> _ЗАДАНИЯ_:
A - Измените во фрагменте о стихотворении «Сани» участок от «Кони взяли с» до «Вороные рысаки!»: замените «рысаки» на «скакуны» и приведите этот участок целиком.
B - Изложите фрагмент о стихотворении «Сани» в двух предложениях.

> _ФРАГМЕНТ ТЕКСТА_:
А вот ощущение залихватской гонки на санях:(стихотворение "Сани").
            
           Зря меня учили деды —
           Не в свои сани не садись!
            . . . . . . . . . . . . . . . . . . . .
           Кони взяли с ходу-срыву.
           Дело – крышка,
           Дело – гроб.
           Или вынесут к обрыву,
           Или выкинут в сугроб.

      Но прочь страх: грубые руки уверенно держат вожжи, узда врезается в бархатные пенистые губы лошади.

          Не такие шали рвали,
          Рвали шелковы платки,
          Не такие утихали
          Вороные рысаки!

   Упоённый победой седок восклицает:

          Не свои я эти сани
          Куда хочешь поверну.

> _ИСХОДНЫЕ ЗАПИСИ_:
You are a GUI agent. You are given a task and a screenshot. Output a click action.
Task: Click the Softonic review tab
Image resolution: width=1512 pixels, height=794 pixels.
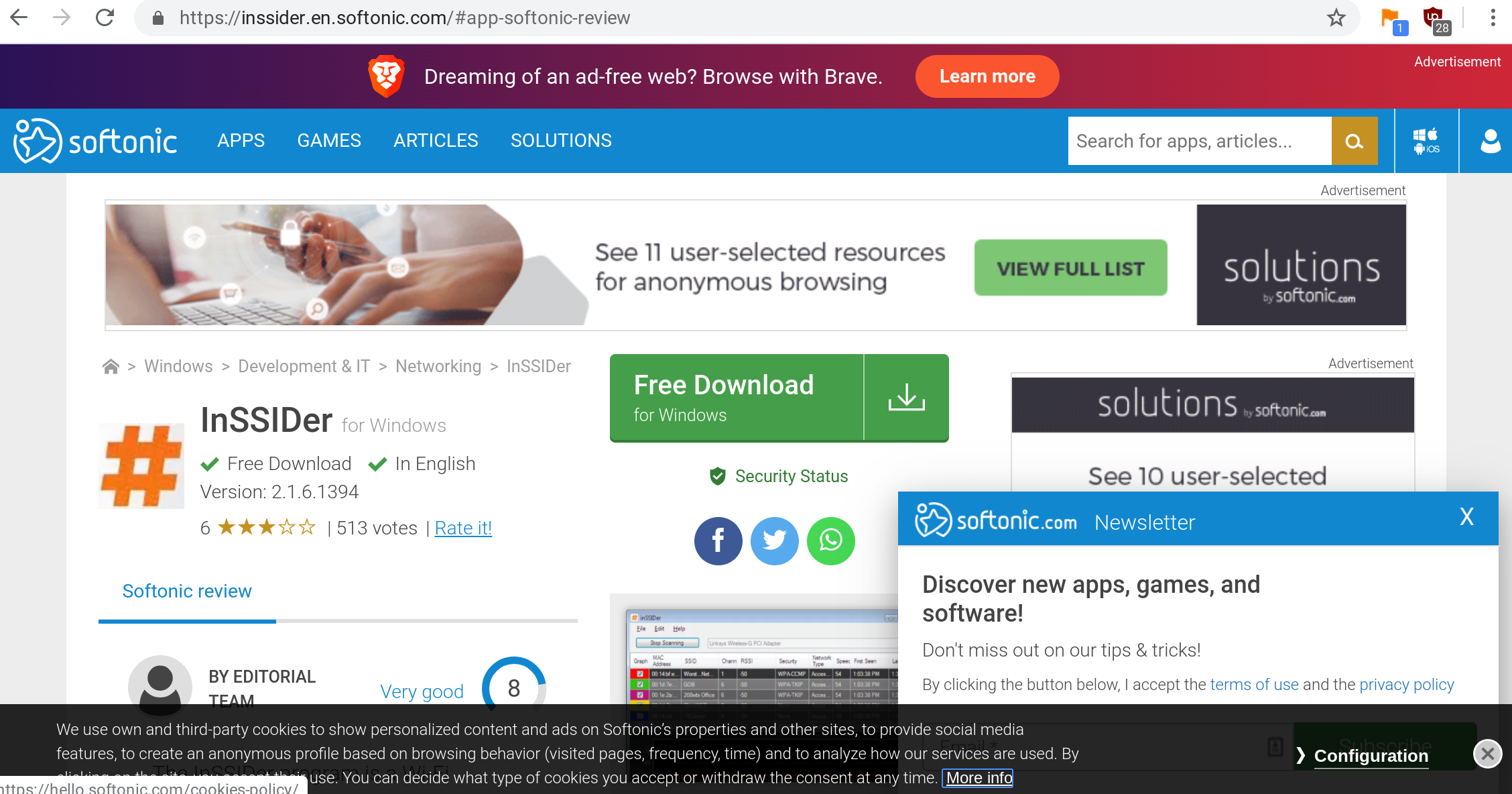click(x=186, y=590)
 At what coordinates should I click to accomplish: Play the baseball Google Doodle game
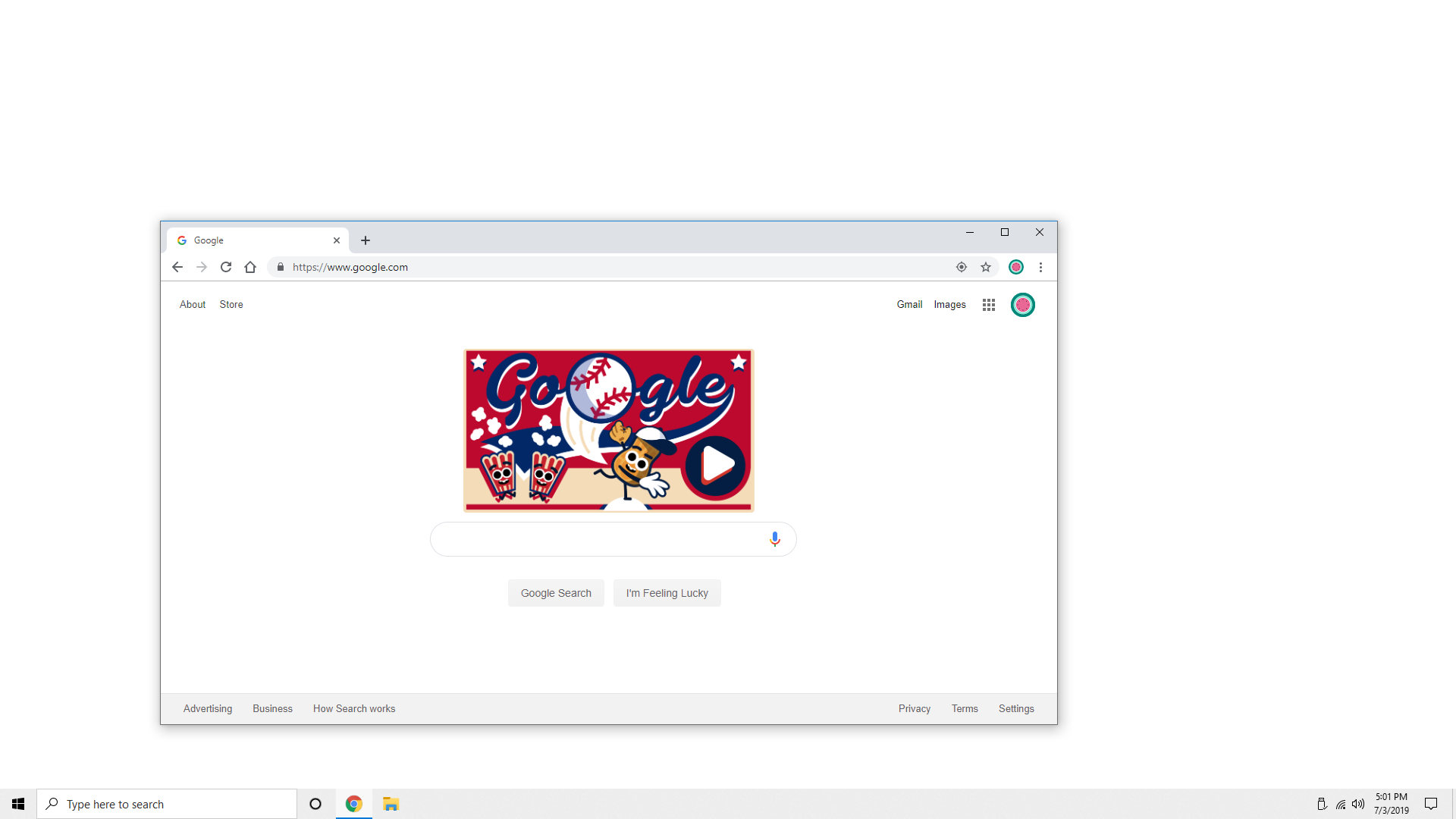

> _РАЗБОР РЕШЕНИЙ_:
A -
Кони взяли с ходу-срыву.
           Дело – крышка,
           Дело – гроб.
           Или вынесут к обрыву,
           Или выкинут в сугроб.

      Но прочь страх: грубые руки уверенно держат вожжи, узда врезается в бархатные пенистые губы лошади.

          Не такие шали рвали,
          Рвали шелковы платки,
          Не такие утихали
          Вороные скакуны!

B - Стихотворение «Сани» передает ощущение залихватской гонки на санях: кони берут с ходу и могут вынести к обрыву или выкинуть в сугроб. Однако страх отступает, грубые руки уверенно держат вожжи, и упоенный победой седок восклицает, что повернет сани куда захочет.